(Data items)
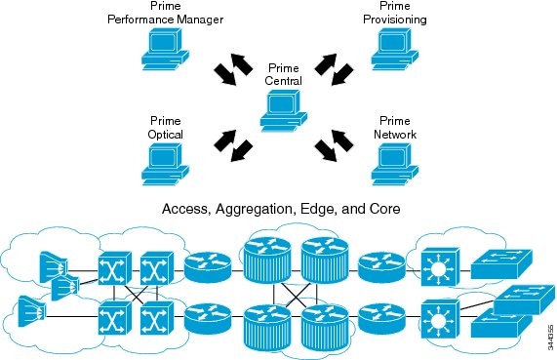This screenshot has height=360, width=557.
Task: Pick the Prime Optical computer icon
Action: (x=164, y=162)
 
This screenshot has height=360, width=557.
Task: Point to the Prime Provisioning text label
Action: (x=394, y=13)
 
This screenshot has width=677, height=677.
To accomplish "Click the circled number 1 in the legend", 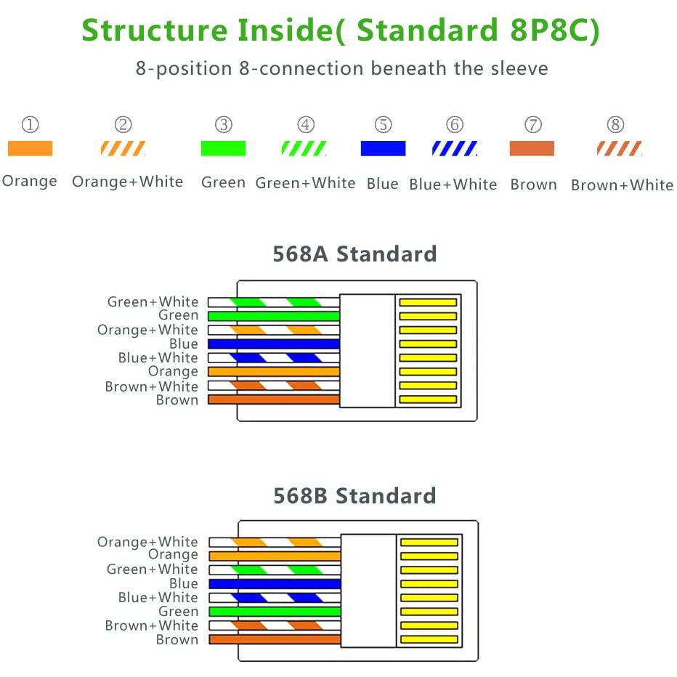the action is coord(31,124).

> What is expected
Can you rewrite the listing, starting with its first line and going on through the line with "Action: (x=394, y=13)", with the requests included but the pictures left out? Scale only the coordinates in the answers by 0.35, rounding to whole numbers with halves going up.

> Right answer
This screenshot has height=360, width=557.
Task: Pick the Prime Optical computer icon
Action: (x=57, y=57)
 
This screenshot has height=360, width=557.
Task: Point to the Prime Provisioning text label
Action: (x=138, y=5)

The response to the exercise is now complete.